-- What is expected --
Count how many lines in the records contain the word "each", and give only that number.

-- Data to use --
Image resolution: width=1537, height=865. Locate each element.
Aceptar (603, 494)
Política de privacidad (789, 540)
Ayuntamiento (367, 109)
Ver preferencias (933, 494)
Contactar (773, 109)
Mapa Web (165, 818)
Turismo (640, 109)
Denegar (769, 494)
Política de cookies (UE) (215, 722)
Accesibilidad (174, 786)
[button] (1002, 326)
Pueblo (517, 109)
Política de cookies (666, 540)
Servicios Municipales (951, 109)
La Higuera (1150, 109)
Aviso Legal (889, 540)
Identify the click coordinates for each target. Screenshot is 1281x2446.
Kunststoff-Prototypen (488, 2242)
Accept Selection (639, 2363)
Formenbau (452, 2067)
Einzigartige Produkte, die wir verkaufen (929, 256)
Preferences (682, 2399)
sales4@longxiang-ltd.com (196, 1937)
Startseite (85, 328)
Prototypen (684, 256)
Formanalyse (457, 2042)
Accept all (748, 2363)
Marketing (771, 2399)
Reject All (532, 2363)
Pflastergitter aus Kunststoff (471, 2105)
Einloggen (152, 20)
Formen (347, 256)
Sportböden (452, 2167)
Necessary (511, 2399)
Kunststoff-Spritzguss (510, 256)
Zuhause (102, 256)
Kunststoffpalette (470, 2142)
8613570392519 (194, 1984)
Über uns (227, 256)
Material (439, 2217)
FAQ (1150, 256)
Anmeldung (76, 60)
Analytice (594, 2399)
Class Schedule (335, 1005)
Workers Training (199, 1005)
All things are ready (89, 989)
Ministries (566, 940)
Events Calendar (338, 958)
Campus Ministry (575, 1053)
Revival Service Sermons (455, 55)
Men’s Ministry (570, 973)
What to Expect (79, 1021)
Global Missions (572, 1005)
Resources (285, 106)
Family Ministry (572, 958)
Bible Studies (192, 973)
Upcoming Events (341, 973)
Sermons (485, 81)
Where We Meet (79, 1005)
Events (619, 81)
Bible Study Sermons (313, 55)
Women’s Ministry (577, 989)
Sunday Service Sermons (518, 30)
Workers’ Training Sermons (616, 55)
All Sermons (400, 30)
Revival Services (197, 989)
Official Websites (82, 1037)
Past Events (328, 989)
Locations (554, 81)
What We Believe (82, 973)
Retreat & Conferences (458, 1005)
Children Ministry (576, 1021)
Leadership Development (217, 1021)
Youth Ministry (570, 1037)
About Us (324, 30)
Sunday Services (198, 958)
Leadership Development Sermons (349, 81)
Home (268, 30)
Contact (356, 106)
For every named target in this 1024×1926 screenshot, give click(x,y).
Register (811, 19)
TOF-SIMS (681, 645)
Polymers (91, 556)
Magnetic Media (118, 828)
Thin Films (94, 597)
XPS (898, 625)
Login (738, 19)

-- Response --
2